▶ **Exercise description**:
Copy the following data line for line without changing anything.

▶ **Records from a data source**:
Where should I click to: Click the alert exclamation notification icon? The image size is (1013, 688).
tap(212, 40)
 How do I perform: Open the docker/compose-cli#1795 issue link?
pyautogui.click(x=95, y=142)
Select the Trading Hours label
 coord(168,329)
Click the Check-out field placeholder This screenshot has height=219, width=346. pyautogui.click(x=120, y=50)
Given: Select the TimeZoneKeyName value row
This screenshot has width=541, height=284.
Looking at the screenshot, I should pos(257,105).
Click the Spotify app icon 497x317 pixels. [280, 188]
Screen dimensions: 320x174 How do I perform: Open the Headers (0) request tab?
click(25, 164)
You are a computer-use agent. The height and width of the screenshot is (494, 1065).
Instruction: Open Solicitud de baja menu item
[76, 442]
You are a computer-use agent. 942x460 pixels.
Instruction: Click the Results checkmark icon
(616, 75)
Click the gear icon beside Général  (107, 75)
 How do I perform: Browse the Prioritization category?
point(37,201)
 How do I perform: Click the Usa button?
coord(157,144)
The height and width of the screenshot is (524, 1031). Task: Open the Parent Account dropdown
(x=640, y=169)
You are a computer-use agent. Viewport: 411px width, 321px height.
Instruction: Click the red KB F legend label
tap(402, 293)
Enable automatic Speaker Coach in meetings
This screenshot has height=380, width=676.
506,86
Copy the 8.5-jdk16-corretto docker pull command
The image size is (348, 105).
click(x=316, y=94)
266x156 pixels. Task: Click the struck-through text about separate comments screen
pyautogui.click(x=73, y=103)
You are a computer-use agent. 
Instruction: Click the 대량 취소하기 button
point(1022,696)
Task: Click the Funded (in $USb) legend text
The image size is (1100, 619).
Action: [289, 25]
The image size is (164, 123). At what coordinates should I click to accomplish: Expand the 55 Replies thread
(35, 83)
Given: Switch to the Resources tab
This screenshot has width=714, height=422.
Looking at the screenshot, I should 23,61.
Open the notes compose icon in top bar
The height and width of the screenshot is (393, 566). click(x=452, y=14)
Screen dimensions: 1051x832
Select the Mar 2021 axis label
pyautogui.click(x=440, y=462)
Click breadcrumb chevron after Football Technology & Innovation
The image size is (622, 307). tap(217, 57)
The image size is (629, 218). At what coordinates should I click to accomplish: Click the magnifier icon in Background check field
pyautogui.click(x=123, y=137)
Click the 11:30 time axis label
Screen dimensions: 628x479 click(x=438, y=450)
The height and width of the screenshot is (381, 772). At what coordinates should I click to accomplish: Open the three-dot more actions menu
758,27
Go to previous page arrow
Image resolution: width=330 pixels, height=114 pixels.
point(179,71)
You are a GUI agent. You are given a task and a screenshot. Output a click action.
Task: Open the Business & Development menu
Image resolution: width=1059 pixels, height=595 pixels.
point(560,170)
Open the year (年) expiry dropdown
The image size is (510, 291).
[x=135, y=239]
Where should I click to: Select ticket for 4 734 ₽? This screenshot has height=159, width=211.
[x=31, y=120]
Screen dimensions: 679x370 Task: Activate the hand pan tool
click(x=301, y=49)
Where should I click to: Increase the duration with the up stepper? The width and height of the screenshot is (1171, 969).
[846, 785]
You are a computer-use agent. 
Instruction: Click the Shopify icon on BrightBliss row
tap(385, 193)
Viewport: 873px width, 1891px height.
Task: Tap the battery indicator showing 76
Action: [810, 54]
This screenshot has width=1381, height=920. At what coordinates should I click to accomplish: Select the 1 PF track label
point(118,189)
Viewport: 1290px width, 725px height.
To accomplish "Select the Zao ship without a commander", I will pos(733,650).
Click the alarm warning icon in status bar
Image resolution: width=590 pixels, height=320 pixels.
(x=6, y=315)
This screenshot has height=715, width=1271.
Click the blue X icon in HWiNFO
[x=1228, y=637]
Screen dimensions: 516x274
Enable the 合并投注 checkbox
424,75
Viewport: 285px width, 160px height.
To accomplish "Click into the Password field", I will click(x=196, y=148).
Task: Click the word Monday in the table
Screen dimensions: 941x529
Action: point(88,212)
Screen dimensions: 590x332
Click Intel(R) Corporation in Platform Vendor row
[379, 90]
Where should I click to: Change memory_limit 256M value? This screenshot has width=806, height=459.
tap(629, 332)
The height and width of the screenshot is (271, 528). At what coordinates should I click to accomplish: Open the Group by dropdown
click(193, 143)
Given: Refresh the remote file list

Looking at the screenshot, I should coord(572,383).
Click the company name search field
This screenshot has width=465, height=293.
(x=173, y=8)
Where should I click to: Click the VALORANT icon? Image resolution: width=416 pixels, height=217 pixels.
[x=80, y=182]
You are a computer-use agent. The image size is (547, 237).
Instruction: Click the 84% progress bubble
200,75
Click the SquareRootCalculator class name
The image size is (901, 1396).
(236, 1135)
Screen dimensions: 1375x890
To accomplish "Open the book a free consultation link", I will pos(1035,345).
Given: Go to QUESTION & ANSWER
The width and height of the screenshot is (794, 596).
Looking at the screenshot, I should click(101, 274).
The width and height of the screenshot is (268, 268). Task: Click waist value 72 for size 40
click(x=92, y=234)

▶ **Answer to the exercise**:
Where should I click to: Click the alert exclamation notification icon? The image size is (1013, 688).
tap(212, 40)
 How do I perform: Open the docker/compose-cli#1795 issue link?
pyautogui.click(x=95, y=142)
Select the Trading Hours label
 coord(168,329)
Click the Check-out field placeholder This screenshot has height=219, width=346. pyautogui.click(x=120, y=50)
Given: Select the TimeZoneKeyName value row
This screenshot has width=541, height=284.
Looking at the screenshot, I should pos(257,105).
Click the Spotify app icon 497x317 pixels. [280, 188]
Screen dimensions: 320x174 How do I perform: Open the Headers (0) request tab?
click(25, 164)
You are a computer-use agent. The height and width of the screenshot is (494, 1065).
Instruction: Open Solicitud de baja menu item
[76, 442]
You are a computer-use agent. 942x460 pixels.
Instruction: Click the Results checkmark icon
(616, 75)
Click the gear icon beside Général  (107, 75)
 How do I perform: Browse the Prioritization category?
point(37,201)
 How do I perform: Click the Usa button?
coord(157,144)
The height and width of the screenshot is (524, 1031). Task: Open the Parent Account dropdown
(x=640, y=169)
You are a computer-use agent. Viewport: 411px width, 321px height.
Instruction: Click the red KB F legend label
tap(402, 293)
Enable automatic Speaker Coach in meetings
This screenshot has height=380, width=676.
506,86
Copy the 8.5-jdk16-corretto docker pull command
The image size is (348, 105).
click(x=316, y=94)
266x156 pixels. Task: Click the struck-through text about separate comments screen
pyautogui.click(x=73, y=103)
You are a computer-use agent. 
Instruction: Click the 대량 취소하기 button
point(1022,696)
Task: Click the Funded (in $USb) legend text
The image size is (1100, 619).
Action: [289, 25]
The image size is (164, 123). At what coordinates should I click to accomplish: Expand the 55 Replies thread
(35, 83)
Given: Switch to the Resources tab
This screenshot has width=714, height=422.
Looking at the screenshot, I should 23,61.
Open the notes compose icon in top bar
The height and width of the screenshot is (393, 566). click(x=452, y=14)
Screen dimensions: 1051x832
Select the Mar 2021 axis label
pyautogui.click(x=440, y=462)
Click breadcrumb chevron after Football Technology & Innovation
The image size is (622, 307). tap(217, 57)
The image size is (629, 218). At what coordinates should I click to accomplish: Click the magnifier icon in Background check field
pyautogui.click(x=123, y=137)
Click the 11:30 time axis label
Screen dimensions: 628x479 click(x=438, y=450)
The height and width of the screenshot is (381, 772). At what coordinates should I click to accomplish: Open the three-dot more actions menu
758,27
Go to previous page arrow
Image resolution: width=330 pixels, height=114 pixels.
point(179,71)
You are a GUI agent. You are given a task and a screenshot. Output a click action.
Task: Open the Business & Development menu
Image resolution: width=1059 pixels, height=595 pixels.
point(560,170)
Open the year (年) expiry dropdown
The image size is (510, 291).
[x=135, y=239]
Where should I click to: Select ticket for 4 734 ₽? This screenshot has height=159, width=211.
[x=31, y=120]
Screen dimensions: 679x370 Task: Activate the hand pan tool
click(x=301, y=49)
Where should I click to: Increase the duration with the up stepper? The width and height of the screenshot is (1171, 969).
[846, 785]
You are a computer-use agent. 
Instruction: Click the Shopify icon on BrightBliss row
tap(385, 193)
Viewport: 873px width, 1891px height.
Task: Tap the battery indicator showing 76
Action: [810, 54]
This screenshot has width=1381, height=920. At what coordinates should I click to accomplish: Select the 1 PF track label
point(118,189)
Viewport: 1290px width, 725px height.
To accomplish "Select the Zao ship without a commander", I will pos(733,650).
Click the alarm warning icon in status bar
Image resolution: width=590 pixels, height=320 pixels.
(x=6, y=315)
This screenshot has height=715, width=1271.
Click the blue X icon in HWiNFO
[x=1228, y=637]
Screen dimensions: 516x274
Enable the 合并投注 checkbox
424,75
Viewport: 285px width, 160px height.
To accomplish "Click into the Password field", I will click(x=196, y=148).
Task: Click the word Monday in the table
Screen dimensions: 941x529
Action: point(88,212)
Screen dimensions: 590x332
Click Intel(R) Corporation in Platform Vendor row
[379, 90]
Where should I click to: Change memory_limit 256M value? This screenshot has width=806, height=459.
tap(629, 332)
The height and width of the screenshot is (271, 528). At what coordinates should I click to accomplish: Open the Group by dropdown
click(193, 143)
Given: Refresh the remote file list

Looking at the screenshot, I should coord(572,383).
Click the company name search field
This screenshot has width=465, height=293.
(x=173, y=8)
Where should I click to: Click the VALORANT icon? Image resolution: width=416 pixels, height=217 pixels.
[x=80, y=182]
You are a computer-use agent. The image size is (547, 237).
Instruction: Click the 84% progress bubble
200,75
Click the SquareRootCalculator class name
The image size is (901, 1396).
(236, 1135)
Screen dimensions: 1375x890
To accomplish "Open the book a free consultation link", I will pos(1035,345).
Given: Go to QUESTION & ANSWER
The width and height of the screenshot is (794, 596).
Looking at the screenshot, I should click(101, 274).
The width and height of the screenshot is (268, 268). Task: Click waist value 72 for size 40
click(x=92, y=234)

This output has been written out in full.